• _Work request_: Pick up the binary search tree tutorial after its last sentence and keep writing it.

━━━━━ Excerpted passage

Additional Useful Methods

// Size: number of nodes in tree
public int size() {
    return size(root);
}

private int size(Node x) {
    if (x == null) return 0;
    return x.count;
}

// Height: maximum depth
public int height() {
    return height(root);
}

private int height(Node x) {
    if (x == null) return -1;
    return 1 + Math.max(height(x.left), height(x.right));
}

// Floor: largest key ≤ given key
public Key floor(Key key) {
    Node x = floor(root, key);
    if (x == null) return null;
    return x.key;
}

private Node floor(Node x, Key key) {
    if (x == null) return null;
    int cmp = key.compareTo(x.key);
    if (cmp == 0) return x;
    if (cmp < 0) return floor(x.left, key);
    Node t = floor(x.right, key);
    if (t != null) return t;
    else return x;
}
                

Tree Traversals

// Inorder: Left → Node → Right (gives sorted order!)
private void inorder(Node x) {
    if (x == null) return;
    inorder(x.left);
    System.out.println(x.key);
    inorder(x.right);
}

// Preorder: Node → Left → Right
private void preorder(Node x) {
    if (x == null) return;
    System.out.println(x.key);
    preorder(x.left);
    preorder(x.right);
}

// Postorder: Left → Right → Node
private void postorder(Node x) {
    if (x == null) return;
    postorder(x.left);
    postorder(x.right);
    System.out.println(x.key);
}
                

💡 Traversal Tip

Inorder traversal of a BST produces keys in sorted order!

━━━━━━━━━━
━━━━━ Collected material

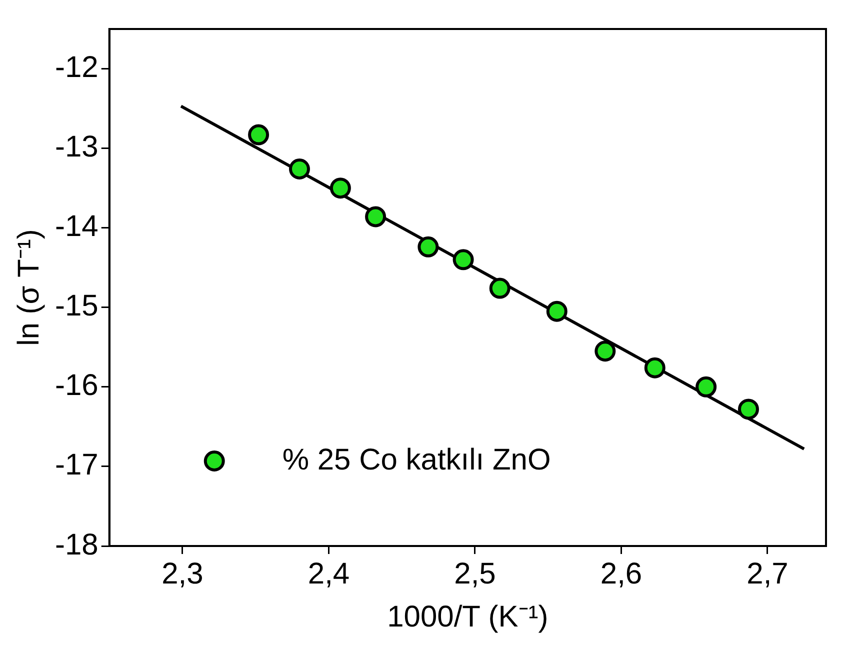 This screenshot has width=846, height=648. Describe the element at coordinates (329, 574) in the screenshot. I see `x-tick-label: 2,4` at that location. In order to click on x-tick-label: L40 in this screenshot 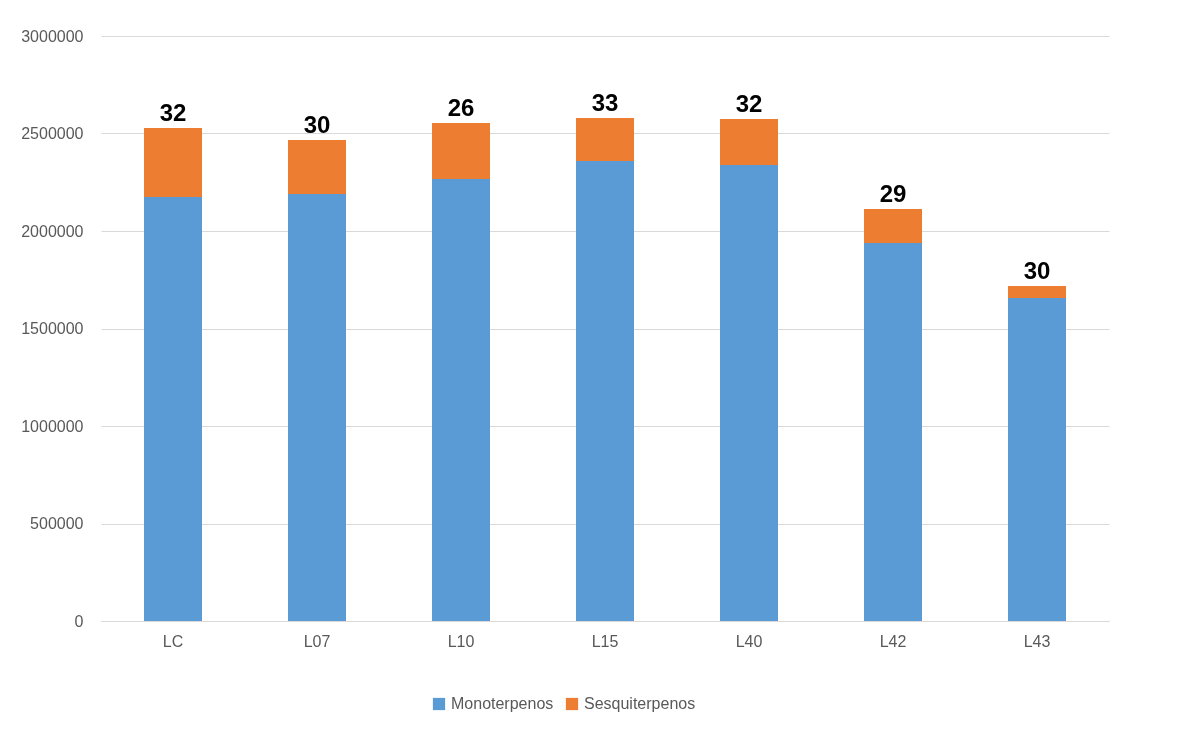, I will do `click(749, 641)`. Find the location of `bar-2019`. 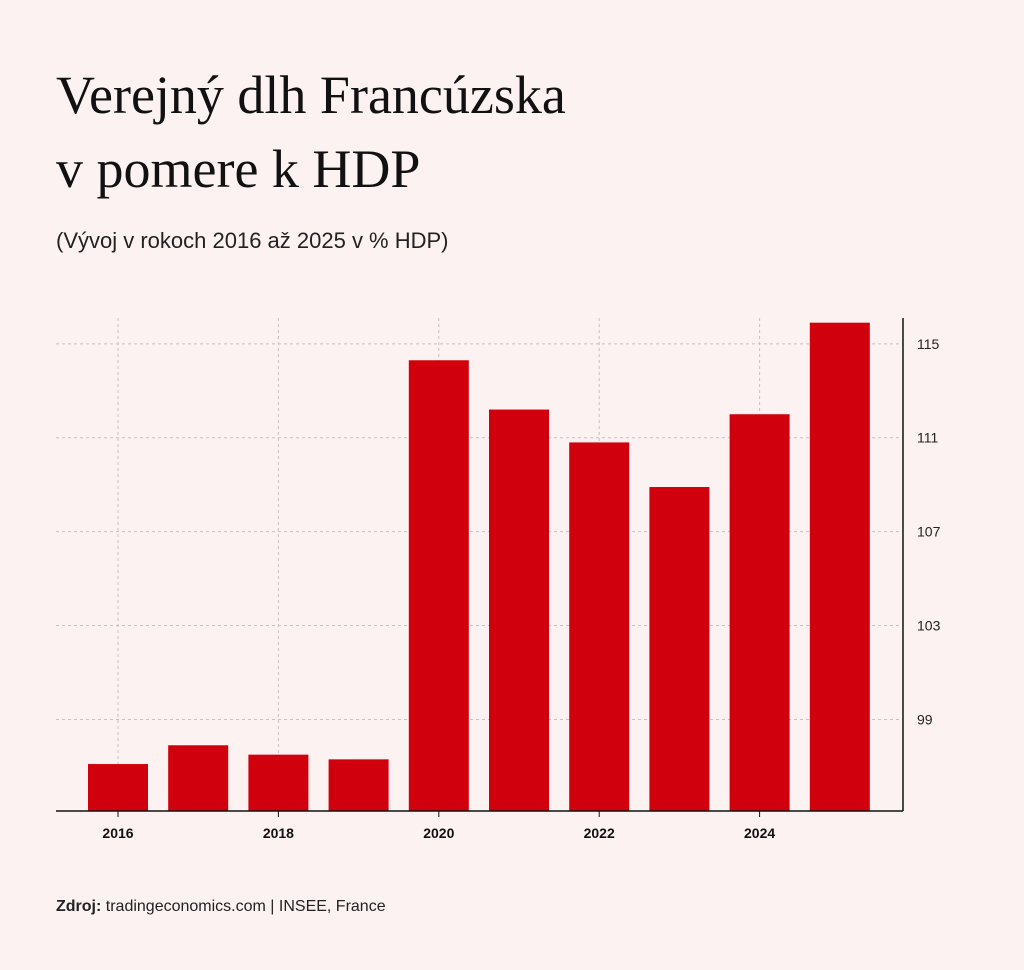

━━━━━━━━━━

• _Answer space_:
This is why it's called "symmetric order" - the inorder traversal respects the ordering.

📝 Summary & Comparison

Symbol Table Implementation Comparison

Implementation	Search (Worst)	Insert (Worst)	Delete (Worst)	Search (Avg)	Insert (Avg)	Delete (Avg)	Ordered?
Sequential Search (Unordered List)	N	N	N	N/2	N	N/2	❌
Binary Search (Ordered Array)	log N	N	N	log N	N/2	N/2	✅
BST	N	N	N	1.39 log N	1.39 log N	√N	✅

Key Takeaways

✅ BST Advantages

Efficient search and insert: O(log N) on average
Supports ordered operations (min, max, floor, ceiling, rank)
Inorder traversal gives sorted order
Dynamic structure (no need to specify size upfront)
Simple recursive implementation

⚠️ BST Limitations

No performance guarantee: can degenerate to O(N)
Shape depends on insertion order
Delete operation degrades performance to √N
Not suitable when guaranteed performance is required

🚀 What's Next?

Balanced BSTs solve the performance guarantee problem!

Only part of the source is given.